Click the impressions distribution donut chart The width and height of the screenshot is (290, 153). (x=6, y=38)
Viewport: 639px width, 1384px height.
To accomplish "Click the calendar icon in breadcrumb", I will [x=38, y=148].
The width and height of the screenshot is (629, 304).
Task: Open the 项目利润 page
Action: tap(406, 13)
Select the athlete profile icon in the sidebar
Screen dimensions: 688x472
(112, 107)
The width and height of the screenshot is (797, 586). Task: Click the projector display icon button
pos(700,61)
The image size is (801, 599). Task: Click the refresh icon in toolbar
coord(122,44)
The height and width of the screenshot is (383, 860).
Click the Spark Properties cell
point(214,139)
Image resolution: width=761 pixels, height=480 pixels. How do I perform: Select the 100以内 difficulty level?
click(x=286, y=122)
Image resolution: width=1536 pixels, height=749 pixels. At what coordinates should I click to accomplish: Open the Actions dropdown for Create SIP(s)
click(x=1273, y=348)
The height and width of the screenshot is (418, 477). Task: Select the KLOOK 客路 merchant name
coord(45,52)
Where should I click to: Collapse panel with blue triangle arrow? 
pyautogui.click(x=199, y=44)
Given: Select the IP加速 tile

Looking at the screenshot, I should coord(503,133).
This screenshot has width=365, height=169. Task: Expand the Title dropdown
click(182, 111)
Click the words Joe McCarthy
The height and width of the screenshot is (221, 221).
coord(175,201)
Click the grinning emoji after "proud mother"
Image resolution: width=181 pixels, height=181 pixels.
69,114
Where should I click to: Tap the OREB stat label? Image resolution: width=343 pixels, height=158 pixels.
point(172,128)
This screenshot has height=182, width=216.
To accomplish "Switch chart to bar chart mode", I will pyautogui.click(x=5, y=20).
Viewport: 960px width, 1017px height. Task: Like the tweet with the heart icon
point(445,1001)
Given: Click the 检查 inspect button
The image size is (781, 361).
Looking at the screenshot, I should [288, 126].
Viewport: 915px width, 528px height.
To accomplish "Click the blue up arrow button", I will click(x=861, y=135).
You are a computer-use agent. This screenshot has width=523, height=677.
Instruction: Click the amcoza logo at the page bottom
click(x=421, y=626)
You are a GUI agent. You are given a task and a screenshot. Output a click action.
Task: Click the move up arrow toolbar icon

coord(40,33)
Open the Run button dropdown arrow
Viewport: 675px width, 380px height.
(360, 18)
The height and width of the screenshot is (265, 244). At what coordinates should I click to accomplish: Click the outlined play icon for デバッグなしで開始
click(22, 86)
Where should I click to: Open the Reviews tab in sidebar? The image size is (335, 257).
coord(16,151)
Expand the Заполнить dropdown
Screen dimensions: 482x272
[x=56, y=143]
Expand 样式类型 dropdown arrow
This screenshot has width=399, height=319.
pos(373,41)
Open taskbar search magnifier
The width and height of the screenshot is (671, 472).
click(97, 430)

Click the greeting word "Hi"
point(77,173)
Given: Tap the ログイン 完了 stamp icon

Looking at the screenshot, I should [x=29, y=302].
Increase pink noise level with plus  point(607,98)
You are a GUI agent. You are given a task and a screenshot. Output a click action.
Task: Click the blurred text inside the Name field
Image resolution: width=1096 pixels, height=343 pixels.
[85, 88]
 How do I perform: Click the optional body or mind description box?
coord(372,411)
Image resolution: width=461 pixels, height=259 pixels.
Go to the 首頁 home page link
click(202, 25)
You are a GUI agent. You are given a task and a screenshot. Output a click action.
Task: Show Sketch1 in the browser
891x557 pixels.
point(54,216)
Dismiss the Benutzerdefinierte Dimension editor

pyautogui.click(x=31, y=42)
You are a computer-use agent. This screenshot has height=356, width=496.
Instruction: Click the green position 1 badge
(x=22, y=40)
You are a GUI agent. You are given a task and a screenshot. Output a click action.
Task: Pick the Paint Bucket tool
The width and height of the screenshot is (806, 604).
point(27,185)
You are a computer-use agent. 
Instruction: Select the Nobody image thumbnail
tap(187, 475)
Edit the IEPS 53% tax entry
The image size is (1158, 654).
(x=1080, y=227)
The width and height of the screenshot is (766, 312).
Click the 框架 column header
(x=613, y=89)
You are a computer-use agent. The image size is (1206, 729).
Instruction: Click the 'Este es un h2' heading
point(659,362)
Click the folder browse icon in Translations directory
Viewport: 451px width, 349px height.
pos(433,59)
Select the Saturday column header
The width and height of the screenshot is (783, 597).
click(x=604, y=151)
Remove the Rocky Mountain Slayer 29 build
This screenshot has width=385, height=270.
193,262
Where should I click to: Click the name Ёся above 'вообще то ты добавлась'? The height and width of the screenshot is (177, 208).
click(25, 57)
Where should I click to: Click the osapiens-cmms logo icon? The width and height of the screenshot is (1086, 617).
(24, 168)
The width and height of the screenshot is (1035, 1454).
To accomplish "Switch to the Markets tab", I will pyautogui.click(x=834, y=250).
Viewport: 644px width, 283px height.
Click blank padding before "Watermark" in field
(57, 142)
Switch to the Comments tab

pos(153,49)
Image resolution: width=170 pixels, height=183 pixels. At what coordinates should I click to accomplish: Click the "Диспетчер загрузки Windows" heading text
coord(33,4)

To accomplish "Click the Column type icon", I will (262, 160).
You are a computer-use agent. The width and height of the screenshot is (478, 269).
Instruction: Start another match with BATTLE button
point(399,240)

§ TASK ITEM:
Using the listing above, retype each line exactly.

§ PROBLEM SOLUTION:
Click the impressions distribution donut chart The width and height of the screenshot is (290, 153). (x=6, y=38)
Viewport: 639px width, 1384px height.
To accomplish "Click the calendar icon in breadcrumb", I will [x=38, y=148].
The width and height of the screenshot is (629, 304).
Task: Open the 项目利润 page
Action: tap(406, 13)
Select the athlete profile icon in the sidebar
Screen dimensions: 688x472
(112, 107)
The width and height of the screenshot is (797, 586). Task: Click the projector display icon button
pos(700,61)
The image size is (801, 599). Task: Click the refresh icon in toolbar
coord(122,44)
The height and width of the screenshot is (383, 860).
Click the Spark Properties cell
point(214,139)
Image resolution: width=761 pixels, height=480 pixels. How do I perform: Select the 100以内 difficulty level?
click(x=286, y=122)
Image resolution: width=1536 pixels, height=749 pixels. At what coordinates should I click to accomplish: Open the Actions dropdown for Create SIP(s)
click(x=1273, y=348)
The height and width of the screenshot is (418, 477). Task: Select the KLOOK 客路 merchant name
coord(45,52)
Where should I click to: Collapse panel with blue triangle arrow? 
pyautogui.click(x=199, y=44)
Given: Select the IP加速 tile

Looking at the screenshot, I should coord(503,133).
This screenshot has width=365, height=169. Task: Expand the Title dropdown
click(182, 111)
Click the words Joe McCarthy
The height and width of the screenshot is (221, 221).
coord(175,201)
Click the grinning emoji after "proud mother"
Image resolution: width=181 pixels, height=181 pixels.
69,114
Where should I click to: Tap the OREB stat label? Image resolution: width=343 pixels, height=158 pixels.
point(172,128)
This screenshot has height=182, width=216.
To accomplish "Switch chart to bar chart mode", I will pyautogui.click(x=5, y=20).
Viewport: 960px width, 1017px height. Task: Like the tweet with the heart icon
point(445,1001)
Given: Click the 检查 inspect button
The image size is (781, 361).
Looking at the screenshot, I should [288, 126].
Viewport: 915px width, 528px height.
To accomplish "Click the blue up arrow button", I will click(x=861, y=135).
You are a computer-use agent. This screenshot has width=523, height=677.
Instruction: Click the amcoza logo at the page bottom
click(x=421, y=626)
You are a GUI agent. You are given a task and a screenshot. Output a click action.
Task: Click the move up arrow toolbar icon

coord(40,33)
Open the Run button dropdown arrow
Viewport: 675px width, 380px height.
(360, 18)
The height and width of the screenshot is (265, 244). At what coordinates should I click to accomplish: Click the outlined play icon for デバッグなしで開始
click(22, 86)
Where should I click to: Open the Reviews tab in sidebar? The image size is (335, 257).
coord(16,151)
Expand the Заполнить dropdown
Screen dimensions: 482x272
[x=56, y=143]
Expand 样式类型 dropdown arrow
This screenshot has width=399, height=319.
pos(373,41)
Open taskbar search magnifier
The width and height of the screenshot is (671, 472).
click(97, 430)

Click the greeting word "Hi"
point(77,173)
Given: Tap the ログイン 完了 stamp icon

Looking at the screenshot, I should [x=29, y=302].
Increase pink noise level with plus  point(607,98)
You are a GUI agent. You are given a task and a screenshot. Output a click action.
Task: Click the blurred text inside the Name field
Image resolution: width=1096 pixels, height=343 pixels.
[85, 88]
 How do I perform: Click the optional body or mind description box?
coord(372,411)
Image resolution: width=461 pixels, height=259 pixels.
Go to the 首頁 home page link
click(202, 25)
You are a GUI agent. You are given a task and a screenshot. Output a click action.
Task: Show Sketch1 in the browser
891x557 pixels.
point(54,216)
Dismiss the Benutzerdefinierte Dimension editor

pyautogui.click(x=31, y=42)
You are a computer-use agent. This screenshot has height=356, width=496.
Instruction: Click the green position 1 badge
(x=22, y=40)
You are a GUI agent. You are given a task and a screenshot. Output a click action.
Task: Pick the Paint Bucket tool
The width and height of the screenshot is (806, 604).
point(27,185)
You are a computer-use agent. 
Instruction: Select the Nobody image thumbnail
tap(187, 475)
Edit the IEPS 53% tax entry
The image size is (1158, 654).
(x=1080, y=227)
The width and height of the screenshot is (766, 312).
Click the 框架 column header
(x=613, y=89)
You are a computer-use agent. The image size is (1206, 729).
Instruction: Click the 'Este es un h2' heading
point(659,362)
Click the folder browse icon in Translations directory
Viewport: 451px width, 349px height.
pos(433,59)
Select the Saturday column header
The width and height of the screenshot is (783, 597).
click(x=604, y=151)
Remove the Rocky Mountain Slayer 29 build
This screenshot has width=385, height=270.
193,262
Where should I click to: Click the name Ёся above 'вообще то ты добавлась'? The height and width of the screenshot is (177, 208).
click(25, 57)
Where should I click to: Click the osapiens-cmms logo icon? The width and height of the screenshot is (1086, 617).
(24, 168)
The width and height of the screenshot is (1035, 1454).
To accomplish "Switch to the Markets tab", I will pyautogui.click(x=834, y=250).
Viewport: 644px width, 283px height.
Click blank padding before "Watermark" in field
(57, 142)
Switch to the Comments tab

pos(153,49)
Image resolution: width=170 pixels, height=183 pixels. At what coordinates should I click to accomplish: Click the "Диспетчер загрузки Windows" heading text
coord(33,4)

To accomplish "Click the Column type icon", I will (262, 160).
You are a computer-use agent. The width and height of the screenshot is (478, 269).
Instruction: Start another match with BATTLE button
point(399,240)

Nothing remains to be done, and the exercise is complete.